Entries shown:
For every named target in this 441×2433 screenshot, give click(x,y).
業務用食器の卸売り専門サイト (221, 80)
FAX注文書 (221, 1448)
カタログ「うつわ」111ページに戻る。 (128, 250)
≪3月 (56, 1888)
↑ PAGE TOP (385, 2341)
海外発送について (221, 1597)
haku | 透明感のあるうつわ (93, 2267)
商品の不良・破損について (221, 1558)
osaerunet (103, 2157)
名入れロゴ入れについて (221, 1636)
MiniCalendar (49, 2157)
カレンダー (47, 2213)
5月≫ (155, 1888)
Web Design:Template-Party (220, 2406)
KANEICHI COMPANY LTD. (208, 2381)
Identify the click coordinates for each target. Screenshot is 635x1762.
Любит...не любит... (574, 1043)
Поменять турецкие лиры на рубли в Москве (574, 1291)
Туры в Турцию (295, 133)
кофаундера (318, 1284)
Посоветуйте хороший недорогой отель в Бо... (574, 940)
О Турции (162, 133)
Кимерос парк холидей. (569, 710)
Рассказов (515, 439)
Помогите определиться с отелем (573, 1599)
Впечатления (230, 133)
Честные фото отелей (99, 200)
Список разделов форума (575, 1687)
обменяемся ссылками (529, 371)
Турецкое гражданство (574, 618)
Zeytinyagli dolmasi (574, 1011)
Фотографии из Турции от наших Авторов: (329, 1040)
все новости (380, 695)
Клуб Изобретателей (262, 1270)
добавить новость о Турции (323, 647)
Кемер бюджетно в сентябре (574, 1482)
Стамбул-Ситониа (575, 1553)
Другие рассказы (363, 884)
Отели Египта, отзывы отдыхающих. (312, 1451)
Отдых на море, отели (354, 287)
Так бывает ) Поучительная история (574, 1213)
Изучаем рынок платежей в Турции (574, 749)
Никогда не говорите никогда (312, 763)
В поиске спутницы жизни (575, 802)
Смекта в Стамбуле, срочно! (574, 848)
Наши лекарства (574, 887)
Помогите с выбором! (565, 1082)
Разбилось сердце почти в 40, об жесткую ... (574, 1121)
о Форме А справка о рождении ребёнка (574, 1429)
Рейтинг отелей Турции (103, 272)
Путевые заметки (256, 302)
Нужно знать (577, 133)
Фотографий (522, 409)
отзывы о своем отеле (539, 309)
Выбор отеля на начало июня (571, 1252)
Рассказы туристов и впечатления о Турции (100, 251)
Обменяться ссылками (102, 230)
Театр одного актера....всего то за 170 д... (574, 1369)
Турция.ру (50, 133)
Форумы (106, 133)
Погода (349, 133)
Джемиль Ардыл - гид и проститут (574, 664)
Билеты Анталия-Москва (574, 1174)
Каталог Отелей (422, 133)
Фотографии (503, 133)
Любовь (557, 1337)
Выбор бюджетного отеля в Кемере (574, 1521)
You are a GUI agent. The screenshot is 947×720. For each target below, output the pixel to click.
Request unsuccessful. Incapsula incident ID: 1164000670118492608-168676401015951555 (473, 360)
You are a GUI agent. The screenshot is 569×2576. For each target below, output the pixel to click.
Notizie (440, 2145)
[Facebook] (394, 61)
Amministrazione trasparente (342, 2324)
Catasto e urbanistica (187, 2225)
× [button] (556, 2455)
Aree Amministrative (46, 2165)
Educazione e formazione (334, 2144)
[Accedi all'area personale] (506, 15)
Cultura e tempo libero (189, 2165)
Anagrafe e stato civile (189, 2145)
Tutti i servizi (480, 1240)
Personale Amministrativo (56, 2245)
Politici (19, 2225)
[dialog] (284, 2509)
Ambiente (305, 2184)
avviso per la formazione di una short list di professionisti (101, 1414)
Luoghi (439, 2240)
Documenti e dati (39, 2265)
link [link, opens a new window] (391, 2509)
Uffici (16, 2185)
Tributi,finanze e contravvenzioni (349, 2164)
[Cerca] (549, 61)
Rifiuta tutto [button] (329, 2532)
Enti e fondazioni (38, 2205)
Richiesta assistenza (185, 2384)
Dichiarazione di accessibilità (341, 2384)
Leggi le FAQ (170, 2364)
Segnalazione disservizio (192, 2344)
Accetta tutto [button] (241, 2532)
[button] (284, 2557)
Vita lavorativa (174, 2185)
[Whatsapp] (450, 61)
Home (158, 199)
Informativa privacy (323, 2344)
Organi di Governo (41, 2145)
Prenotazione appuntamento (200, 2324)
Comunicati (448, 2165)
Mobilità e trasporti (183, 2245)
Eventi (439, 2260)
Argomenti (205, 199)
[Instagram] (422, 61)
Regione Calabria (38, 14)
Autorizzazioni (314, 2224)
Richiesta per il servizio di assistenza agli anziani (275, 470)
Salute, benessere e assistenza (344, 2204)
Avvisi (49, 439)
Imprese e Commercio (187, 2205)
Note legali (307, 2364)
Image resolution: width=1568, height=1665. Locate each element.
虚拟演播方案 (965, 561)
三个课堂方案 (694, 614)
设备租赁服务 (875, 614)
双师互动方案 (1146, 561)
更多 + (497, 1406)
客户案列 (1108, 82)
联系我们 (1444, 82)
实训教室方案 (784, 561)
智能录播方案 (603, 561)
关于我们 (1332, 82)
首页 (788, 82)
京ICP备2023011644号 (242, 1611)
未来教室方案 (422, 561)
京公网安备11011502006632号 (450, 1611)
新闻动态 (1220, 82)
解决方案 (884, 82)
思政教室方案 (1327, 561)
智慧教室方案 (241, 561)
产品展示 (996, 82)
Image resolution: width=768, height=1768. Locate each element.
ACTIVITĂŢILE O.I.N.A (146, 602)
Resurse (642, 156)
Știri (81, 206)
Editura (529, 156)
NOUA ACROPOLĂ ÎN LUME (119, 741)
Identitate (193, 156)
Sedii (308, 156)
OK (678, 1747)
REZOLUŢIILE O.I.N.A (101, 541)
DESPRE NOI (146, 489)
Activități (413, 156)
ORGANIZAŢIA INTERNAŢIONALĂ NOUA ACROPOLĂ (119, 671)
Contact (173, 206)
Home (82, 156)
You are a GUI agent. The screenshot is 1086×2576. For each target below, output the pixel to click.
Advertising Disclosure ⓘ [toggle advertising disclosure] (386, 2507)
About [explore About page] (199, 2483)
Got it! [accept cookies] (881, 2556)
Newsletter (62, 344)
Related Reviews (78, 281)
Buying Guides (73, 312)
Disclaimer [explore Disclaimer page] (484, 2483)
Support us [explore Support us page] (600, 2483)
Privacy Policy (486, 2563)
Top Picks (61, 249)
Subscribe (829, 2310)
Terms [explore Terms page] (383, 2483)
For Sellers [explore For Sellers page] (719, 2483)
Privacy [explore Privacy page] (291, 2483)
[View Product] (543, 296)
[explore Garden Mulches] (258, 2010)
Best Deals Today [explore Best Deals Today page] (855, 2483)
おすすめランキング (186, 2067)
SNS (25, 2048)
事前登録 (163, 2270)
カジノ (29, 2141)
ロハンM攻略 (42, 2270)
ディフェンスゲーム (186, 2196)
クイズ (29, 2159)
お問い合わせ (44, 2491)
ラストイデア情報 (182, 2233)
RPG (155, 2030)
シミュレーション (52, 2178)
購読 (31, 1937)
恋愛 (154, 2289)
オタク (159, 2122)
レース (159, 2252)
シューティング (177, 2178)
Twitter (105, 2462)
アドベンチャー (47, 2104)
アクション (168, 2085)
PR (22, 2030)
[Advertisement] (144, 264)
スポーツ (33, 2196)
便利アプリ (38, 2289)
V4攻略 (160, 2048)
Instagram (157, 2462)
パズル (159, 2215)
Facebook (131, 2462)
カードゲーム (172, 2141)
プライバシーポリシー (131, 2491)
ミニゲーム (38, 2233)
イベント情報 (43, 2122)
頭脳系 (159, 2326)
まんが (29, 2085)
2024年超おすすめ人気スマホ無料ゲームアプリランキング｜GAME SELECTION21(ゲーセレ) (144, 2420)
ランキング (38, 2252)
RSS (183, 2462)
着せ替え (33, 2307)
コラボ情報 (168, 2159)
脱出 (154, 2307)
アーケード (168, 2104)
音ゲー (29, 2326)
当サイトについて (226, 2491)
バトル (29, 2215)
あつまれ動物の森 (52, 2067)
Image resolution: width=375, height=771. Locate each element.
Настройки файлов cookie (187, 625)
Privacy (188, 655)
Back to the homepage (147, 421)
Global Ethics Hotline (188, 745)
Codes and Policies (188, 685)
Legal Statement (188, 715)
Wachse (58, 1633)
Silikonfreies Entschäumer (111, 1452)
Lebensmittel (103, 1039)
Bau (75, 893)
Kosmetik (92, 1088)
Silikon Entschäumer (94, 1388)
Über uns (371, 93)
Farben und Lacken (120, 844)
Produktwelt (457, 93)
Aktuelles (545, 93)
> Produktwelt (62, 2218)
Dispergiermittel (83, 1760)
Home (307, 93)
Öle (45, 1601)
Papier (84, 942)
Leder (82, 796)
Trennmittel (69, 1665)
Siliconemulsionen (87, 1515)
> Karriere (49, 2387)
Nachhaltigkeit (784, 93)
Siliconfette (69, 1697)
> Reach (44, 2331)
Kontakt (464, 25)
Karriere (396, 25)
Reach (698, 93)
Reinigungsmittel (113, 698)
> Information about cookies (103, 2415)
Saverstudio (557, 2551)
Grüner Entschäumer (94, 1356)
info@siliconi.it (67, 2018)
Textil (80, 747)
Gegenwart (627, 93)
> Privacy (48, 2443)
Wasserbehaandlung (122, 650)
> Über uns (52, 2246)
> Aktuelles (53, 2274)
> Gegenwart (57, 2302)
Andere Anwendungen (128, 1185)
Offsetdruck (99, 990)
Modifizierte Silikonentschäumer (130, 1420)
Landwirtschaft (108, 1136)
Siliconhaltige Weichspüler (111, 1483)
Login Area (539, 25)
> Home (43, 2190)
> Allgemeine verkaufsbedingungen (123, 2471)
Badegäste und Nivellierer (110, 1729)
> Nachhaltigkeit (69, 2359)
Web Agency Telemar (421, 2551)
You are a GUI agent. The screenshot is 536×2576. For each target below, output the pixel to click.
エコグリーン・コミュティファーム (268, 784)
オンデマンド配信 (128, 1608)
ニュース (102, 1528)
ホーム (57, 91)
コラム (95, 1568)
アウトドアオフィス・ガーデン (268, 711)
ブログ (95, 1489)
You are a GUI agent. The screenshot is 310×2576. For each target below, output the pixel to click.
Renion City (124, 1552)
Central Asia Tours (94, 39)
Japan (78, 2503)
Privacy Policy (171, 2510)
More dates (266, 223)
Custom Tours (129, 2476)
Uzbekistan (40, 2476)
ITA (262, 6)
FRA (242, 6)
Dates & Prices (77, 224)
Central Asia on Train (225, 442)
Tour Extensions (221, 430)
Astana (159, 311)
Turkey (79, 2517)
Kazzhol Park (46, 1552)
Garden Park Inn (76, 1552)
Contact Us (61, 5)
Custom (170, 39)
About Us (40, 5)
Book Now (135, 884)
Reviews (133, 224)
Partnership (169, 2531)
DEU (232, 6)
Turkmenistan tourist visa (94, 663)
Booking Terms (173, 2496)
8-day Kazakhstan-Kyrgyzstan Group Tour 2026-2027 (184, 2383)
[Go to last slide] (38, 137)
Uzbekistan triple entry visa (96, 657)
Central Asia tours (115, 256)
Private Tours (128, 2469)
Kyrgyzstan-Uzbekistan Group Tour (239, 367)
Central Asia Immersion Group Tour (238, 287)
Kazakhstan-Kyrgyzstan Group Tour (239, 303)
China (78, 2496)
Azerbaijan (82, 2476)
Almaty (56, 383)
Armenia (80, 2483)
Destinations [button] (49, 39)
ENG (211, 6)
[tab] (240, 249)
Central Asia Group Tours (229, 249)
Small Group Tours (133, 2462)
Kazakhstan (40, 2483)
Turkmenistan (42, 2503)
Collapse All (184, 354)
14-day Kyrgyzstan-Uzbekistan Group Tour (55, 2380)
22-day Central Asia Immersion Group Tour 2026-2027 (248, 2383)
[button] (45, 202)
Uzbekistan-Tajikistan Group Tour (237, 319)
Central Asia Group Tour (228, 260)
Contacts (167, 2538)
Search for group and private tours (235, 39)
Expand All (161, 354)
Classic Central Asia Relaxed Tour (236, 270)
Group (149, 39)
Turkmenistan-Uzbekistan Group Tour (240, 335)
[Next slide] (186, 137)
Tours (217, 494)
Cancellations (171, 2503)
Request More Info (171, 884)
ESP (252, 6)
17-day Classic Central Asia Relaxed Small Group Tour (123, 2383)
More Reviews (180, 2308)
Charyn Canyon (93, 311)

The task: Copy out the data starting with the line that contains "Reach (698, 93)" and going on through the line that contains "Web Agency Telemar (421, 2551)", both included. Keep each line's text as it is, and shift its click coordinates by adding 102 to both the x and the y value.

Task answer:
Reach (800, 195)
Reinigungsmittel (215, 800)
> Information about cookies (205, 2517)
Saverstudio (659, 2653)
Grüner Entschäumer (196, 1458)
info@siliconi.it (169, 2120)
Textil (182, 849)
Gegenwart (729, 195)
> Privacy (150, 2545)
Wasserbehaandlung (224, 752)
> Über uns (154, 2348)
> Aktuelles (155, 2376)
> Gegenwart (159, 2404)
Andere Anwendungen (230, 1287)
Offsetdruck (201, 1092)
Modifizierte Silikonentschäumer (232, 1522)
Landwirtschaft (210, 1238)
Siliconhaltige Weichspüler (213, 1585)
Login Area (641, 127)
> Home (145, 2292)
> Allgemeine verkaufsbedingungen (225, 2573)
Badegäste und Nivellierer (212, 1831)
> Nachhaltigkeit (171, 2461)
Web Agency Telemar (523, 2653)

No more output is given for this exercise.